Task requirements. Can you rewrite all of the data below, changing "Identify the location of" to "Find the position of" and leaving everything else as it is?

Provided records.
+--

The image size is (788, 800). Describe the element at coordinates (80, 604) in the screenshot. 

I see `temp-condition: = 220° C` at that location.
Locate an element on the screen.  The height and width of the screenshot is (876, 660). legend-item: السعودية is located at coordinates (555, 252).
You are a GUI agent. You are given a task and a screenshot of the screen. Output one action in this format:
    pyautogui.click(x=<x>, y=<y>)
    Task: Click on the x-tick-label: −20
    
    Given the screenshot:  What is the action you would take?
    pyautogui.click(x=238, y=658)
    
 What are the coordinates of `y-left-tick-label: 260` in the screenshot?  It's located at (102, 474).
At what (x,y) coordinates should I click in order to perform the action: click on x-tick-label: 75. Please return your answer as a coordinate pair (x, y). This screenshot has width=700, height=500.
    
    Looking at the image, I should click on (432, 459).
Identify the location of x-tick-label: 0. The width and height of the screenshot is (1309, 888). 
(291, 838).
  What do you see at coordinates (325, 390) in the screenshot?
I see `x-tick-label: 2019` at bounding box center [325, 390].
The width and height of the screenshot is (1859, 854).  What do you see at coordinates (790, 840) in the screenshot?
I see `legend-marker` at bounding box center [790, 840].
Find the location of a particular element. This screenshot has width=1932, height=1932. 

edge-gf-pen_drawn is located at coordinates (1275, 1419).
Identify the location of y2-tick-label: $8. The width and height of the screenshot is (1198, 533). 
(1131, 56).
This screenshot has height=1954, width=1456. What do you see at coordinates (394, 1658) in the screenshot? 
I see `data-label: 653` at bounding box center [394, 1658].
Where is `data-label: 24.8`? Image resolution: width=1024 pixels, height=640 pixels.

+--

Written solution.
The image size is (788, 800). Describe the element at coordinates (80, 604) in the screenshot. 

I see `temp-condition: = 220° C` at that location.
Locate an element on the screen.  The height and width of the screenshot is (876, 660). legend-item: السعودية is located at coordinates (555, 252).
You are a GUI agent. You are given a task and a screenshot of the screen. Output one action in this format:
    pyautogui.click(x=<x>, y=<y>)
    Task: Click on the x-tick-label: −20
    
    Given the screenshot:  What is the action you would take?
    pyautogui.click(x=238, y=658)
    
 What are the coordinates of `y-left-tick-label: 260` in the screenshot?  It's located at (102, 474).
At what (x,y) coordinates should I click in order to perform the action: click on x-tick-label: 75. Please return your answer as a coordinate pair (x, y). This screenshot has width=700, height=500.
    
    Looking at the image, I should click on (432, 459).
Find the position of x-tick-label: 0. The width and height of the screenshot is (1309, 888). 
(291, 838).
  What do you see at coordinates (325, 390) in the screenshot?
I see `x-tick-label: 2019` at bounding box center [325, 390].
The width and height of the screenshot is (1859, 854).  What do you see at coordinates (790, 840) in the screenshot?
I see `legend-marker` at bounding box center [790, 840].
Find the location of a particular element. This screenshot has width=1932, height=1932. 

edge-gf-pen_drawn is located at coordinates (1275, 1419).
Find the position of y2-tick-label: $8. The width and height of the screenshot is (1198, 533). 
(1131, 56).
This screenshot has height=1954, width=1456. What do you see at coordinates (394, 1658) in the screenshot? 
I see `data-label: 653` at bounding box center [394, 1658].
Where is `data-label: 24.8`? Image resolution: width=1024 pixels, height=640 pixels.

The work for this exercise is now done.